## Work item:
Search each line below for "computer", then return the lines where it appears.

#### Data to process ####

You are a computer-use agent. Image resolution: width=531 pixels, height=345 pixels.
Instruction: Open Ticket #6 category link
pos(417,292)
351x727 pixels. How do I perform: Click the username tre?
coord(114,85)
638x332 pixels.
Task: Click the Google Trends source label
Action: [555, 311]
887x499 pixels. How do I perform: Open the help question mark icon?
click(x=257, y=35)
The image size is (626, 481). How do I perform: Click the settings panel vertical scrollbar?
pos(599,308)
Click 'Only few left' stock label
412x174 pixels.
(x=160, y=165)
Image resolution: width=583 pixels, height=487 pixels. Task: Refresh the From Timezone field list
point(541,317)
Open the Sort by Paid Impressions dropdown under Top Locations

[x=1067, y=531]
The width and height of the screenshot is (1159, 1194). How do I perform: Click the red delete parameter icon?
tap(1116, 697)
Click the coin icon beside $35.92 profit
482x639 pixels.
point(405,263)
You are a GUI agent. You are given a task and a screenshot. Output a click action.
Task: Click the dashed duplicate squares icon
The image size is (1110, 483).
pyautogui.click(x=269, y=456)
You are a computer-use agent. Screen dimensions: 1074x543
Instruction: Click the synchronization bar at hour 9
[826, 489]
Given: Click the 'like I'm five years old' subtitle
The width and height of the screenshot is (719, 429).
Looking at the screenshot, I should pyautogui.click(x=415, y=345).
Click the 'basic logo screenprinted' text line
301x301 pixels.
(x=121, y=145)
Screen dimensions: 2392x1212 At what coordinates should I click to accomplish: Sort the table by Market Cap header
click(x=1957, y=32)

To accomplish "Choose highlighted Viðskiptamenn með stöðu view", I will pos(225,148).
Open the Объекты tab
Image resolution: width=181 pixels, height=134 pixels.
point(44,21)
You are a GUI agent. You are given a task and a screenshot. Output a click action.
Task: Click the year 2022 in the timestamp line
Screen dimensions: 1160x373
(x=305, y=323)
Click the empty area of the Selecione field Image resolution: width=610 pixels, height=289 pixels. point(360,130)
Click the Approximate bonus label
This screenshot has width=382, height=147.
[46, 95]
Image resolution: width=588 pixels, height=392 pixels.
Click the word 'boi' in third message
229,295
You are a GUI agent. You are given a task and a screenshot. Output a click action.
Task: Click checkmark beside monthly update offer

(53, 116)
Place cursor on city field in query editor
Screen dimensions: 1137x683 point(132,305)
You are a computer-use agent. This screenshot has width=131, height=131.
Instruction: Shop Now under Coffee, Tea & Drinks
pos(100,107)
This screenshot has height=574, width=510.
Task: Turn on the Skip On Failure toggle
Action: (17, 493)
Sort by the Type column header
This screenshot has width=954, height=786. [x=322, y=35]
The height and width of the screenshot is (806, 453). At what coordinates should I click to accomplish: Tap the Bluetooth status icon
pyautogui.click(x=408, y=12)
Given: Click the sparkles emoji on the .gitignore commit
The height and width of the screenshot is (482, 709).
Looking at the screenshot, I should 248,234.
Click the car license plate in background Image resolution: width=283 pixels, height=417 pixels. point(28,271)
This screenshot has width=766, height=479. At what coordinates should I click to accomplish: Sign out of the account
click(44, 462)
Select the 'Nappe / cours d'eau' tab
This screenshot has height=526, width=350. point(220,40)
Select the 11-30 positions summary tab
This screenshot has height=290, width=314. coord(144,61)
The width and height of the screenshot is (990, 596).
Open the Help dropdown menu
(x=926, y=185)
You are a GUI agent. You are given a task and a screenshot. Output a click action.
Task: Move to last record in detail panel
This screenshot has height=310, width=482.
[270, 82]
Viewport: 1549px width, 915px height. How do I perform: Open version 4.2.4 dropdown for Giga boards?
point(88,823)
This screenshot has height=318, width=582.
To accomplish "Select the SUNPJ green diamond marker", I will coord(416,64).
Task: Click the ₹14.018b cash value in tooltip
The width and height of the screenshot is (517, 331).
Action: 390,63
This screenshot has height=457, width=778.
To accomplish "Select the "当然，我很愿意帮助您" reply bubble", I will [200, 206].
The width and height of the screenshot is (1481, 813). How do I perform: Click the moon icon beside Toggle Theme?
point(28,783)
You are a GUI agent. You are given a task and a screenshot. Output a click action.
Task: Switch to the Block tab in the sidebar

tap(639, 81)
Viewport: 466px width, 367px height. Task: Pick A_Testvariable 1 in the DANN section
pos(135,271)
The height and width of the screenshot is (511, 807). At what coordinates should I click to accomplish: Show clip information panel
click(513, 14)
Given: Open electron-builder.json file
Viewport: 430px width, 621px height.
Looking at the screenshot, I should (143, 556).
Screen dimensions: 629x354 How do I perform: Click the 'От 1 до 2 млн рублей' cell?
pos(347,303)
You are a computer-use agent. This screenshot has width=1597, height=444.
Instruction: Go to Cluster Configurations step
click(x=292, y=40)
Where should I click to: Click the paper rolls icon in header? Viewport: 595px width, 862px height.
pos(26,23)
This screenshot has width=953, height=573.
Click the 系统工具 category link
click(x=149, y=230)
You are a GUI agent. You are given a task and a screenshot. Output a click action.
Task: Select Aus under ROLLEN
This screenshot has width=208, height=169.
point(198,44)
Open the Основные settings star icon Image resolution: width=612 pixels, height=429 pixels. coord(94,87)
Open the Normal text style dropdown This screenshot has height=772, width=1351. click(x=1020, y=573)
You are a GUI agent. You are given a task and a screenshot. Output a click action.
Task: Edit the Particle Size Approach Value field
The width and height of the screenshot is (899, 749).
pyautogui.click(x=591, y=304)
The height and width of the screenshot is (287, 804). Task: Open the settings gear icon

####

## Result:
You are a computer-use agent. Image resolution: width=531 pixels, height=345 pixels.
You are a computer-use agent. Screen dimensions: 1074x543
You are a computer-use agent. This screenshot has width=131, height=131.
You are a computer-use agent. This screenshot has width=1597, height=444.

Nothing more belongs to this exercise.